CMI, along with other organisations and individuals supporting the biblical account of creation and the Flood, often point out that unprovable assumptions play a huge role when it comes to establishing the past history of something based on the interpretation of forensic evidence. These are philosophical assumptions, the most dominant today in the matter of origins being philosophical naturalism, or materialism; the belief that all the phenomena in the universe, including its origin, can and must be accounted for by purely natural and material causes. A ‘divine foot’ is not allowed in the door.3

Another assumption that has played a major role in the development of evolutionary theory over the past 200 years is that of uniformitarianism, the idea that processes observable in the present are the key to interpreting the past. Even many secular geologists and biologists are increasingly rejecting this notion, at least in its purest, most dogmatic form, and invoking other explanations. These include multiple major catastrophes in the case of geology, and unscientific concepts such as panspermia (life seeded from outer space) or versions of the Gaia hypothesis (the entire earth, including the biosphere, is a ‘living’, self-regulating entity)4 in accounting for life.

Further, with the lure of prestige, fame and fortune accompanying evolutionary ‘discoveries’ in academia today, and with most universities firmly ensconced within the reigning materialist paradigm, one would have to be naïve not to believe that much of the evolutionary interpretation is also influenced by the rewards that come with telling the ‘right’ stories.
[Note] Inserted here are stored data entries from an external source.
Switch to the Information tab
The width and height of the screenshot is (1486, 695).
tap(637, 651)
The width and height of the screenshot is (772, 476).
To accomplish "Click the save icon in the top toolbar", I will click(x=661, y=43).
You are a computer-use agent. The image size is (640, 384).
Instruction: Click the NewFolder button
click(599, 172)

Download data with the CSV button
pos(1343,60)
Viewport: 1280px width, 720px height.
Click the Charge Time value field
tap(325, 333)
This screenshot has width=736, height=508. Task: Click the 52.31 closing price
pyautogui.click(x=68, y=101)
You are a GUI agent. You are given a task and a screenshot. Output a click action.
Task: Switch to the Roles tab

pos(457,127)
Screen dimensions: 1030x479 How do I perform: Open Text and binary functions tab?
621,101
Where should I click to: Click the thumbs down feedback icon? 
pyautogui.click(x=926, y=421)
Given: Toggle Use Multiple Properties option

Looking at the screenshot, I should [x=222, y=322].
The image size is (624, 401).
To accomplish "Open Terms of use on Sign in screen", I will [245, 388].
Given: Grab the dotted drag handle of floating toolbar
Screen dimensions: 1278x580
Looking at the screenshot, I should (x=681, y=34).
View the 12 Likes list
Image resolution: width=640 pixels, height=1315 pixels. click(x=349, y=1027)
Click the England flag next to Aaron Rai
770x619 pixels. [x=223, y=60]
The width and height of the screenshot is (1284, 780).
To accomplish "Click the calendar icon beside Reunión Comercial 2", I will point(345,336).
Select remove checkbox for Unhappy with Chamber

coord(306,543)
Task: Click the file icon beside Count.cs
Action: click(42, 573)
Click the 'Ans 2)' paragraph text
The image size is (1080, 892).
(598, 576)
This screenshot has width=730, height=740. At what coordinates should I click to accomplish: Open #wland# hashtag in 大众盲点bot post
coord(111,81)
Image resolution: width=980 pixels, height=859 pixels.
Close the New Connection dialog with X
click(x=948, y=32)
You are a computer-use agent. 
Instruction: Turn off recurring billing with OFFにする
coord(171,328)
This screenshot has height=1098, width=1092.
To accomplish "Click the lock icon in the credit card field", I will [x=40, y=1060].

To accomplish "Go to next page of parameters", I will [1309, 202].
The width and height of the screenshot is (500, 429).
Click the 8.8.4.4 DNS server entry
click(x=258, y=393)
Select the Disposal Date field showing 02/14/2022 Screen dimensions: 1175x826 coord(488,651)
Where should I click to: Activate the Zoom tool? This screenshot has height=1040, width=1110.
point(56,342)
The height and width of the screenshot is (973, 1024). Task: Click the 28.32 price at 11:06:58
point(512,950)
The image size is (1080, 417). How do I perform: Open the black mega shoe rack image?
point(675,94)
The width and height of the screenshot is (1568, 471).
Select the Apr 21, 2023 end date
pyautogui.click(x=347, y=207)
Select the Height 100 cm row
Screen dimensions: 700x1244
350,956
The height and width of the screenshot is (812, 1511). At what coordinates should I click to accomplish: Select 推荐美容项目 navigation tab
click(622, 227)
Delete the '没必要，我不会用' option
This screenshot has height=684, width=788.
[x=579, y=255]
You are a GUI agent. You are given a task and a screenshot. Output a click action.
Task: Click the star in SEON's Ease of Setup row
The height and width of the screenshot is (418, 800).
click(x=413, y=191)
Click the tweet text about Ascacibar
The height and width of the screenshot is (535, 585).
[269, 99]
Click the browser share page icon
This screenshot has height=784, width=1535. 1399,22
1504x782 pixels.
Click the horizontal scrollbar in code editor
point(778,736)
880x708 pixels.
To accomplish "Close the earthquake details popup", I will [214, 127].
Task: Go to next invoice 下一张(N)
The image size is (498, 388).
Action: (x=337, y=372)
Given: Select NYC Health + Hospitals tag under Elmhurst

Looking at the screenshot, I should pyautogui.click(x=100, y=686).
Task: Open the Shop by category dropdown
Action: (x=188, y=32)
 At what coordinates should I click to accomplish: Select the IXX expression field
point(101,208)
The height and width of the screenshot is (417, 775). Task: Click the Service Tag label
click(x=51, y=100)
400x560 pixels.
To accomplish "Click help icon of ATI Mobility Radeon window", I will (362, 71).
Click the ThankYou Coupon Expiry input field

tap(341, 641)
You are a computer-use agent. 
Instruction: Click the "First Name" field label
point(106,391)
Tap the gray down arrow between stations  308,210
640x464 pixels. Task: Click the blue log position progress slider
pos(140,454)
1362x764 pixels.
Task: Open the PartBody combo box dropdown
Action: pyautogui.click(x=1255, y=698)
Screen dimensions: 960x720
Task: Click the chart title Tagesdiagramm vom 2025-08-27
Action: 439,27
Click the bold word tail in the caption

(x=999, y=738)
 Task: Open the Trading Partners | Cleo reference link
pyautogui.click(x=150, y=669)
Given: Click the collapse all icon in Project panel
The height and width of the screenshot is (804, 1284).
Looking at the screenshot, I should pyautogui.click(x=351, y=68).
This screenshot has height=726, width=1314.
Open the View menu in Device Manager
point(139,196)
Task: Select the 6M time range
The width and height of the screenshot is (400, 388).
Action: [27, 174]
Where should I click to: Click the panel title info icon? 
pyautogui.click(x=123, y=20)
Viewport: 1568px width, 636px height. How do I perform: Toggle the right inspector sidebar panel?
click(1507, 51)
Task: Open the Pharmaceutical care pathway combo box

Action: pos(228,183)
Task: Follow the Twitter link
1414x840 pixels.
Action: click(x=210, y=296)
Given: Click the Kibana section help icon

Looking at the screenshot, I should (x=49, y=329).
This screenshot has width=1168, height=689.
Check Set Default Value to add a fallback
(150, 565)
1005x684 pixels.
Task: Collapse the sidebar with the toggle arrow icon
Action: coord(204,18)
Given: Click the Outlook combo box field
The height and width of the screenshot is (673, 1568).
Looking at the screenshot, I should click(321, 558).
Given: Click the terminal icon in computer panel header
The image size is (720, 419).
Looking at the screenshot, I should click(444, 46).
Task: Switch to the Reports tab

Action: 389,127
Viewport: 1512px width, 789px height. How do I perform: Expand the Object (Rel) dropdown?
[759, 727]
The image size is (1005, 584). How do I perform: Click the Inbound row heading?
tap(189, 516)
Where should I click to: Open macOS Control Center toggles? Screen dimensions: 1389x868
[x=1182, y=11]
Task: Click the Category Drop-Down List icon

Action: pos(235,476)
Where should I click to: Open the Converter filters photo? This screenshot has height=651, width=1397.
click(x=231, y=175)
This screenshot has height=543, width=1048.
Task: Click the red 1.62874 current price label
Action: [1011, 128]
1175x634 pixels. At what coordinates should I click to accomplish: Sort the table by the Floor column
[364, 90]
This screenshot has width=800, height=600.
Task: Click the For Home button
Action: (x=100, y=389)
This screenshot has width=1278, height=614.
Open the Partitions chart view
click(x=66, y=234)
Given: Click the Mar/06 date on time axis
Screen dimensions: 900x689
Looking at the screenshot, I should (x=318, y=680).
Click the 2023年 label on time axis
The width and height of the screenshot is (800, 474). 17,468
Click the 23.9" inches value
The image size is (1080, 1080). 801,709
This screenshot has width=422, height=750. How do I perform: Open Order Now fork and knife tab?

Materialistic bias in a materialistic world–much as there was bias on display within criminal forensic interpretation during the Pistorius trial.

Another marked feature of the Oscar Pistorius trial has been the weight placed on either validating or discrediting eyewitness testimony, most notably the accounts given by various (ear) witnesses of the screams and loud bangs they heard that terrible night, as well as what lights were visible in the house. Again, legal commentators pointed to these testimonies as being the most important in weighing the evidence against Pistorius. That is because, when it comes to the past, an objective, reliable eyewitness account of events carries the most weight. When it comes to origins, the claimed evolution from the Big Bang onward had no eyewitnesses and has never been observed in the field or repeated in a laboratory.5

By contrast, creation had the ultimate, most reliable and truthful eyewitness possible, the eternal Creator God Himself. And He has given us an account of that supernatural, six-day, once-off event—primarily in the book of Genesis, but confirmed by many other passages of the inspired Word of God. Noah and his family were eyewitnesses of the Flood judgment about 1650 years after creation, and God (and possibly Noah himself) ensured that the account was also recorded for us in the Bible. As in a court of law, let us take the objective, unbiased account of the ultimate eyewitness at His plain meaning when evaluating the evidence for where this wonderful universe, including mice and men, has come from. When we do so, we will find that all of the ‘forensic’ evidence available to humanity as made in God’s image makes perfect sense when interpreted in the light of that record.

Published: 11 September 2014

References and notes

  1. Judge Thokozile Matilda Masipa, Gauteng Division, High Court of South Africa. Return to text.
  2. Time magazine online article, Oscar Pistorius Hires Dream Team Ahead of Murder Trial, 7 February 2014. Return to text.
  3. Richard Lewontin, Billions and billions of demons (review of The Demon-Haunted World: Science as a Candle in the Dark by Carl Sagan, 1997), The New York Review, p. 31, 9 January 1997. Return to text.
  4. creation.com/slaying-dragon. Return to text.
  5. There are many articles on creation.com showing that the variation and adaptation seen in nature, and often involving natural selection, provides no evidence of goo-to-you evolution, showing rather an overall downhill trend in the living world. Return to text.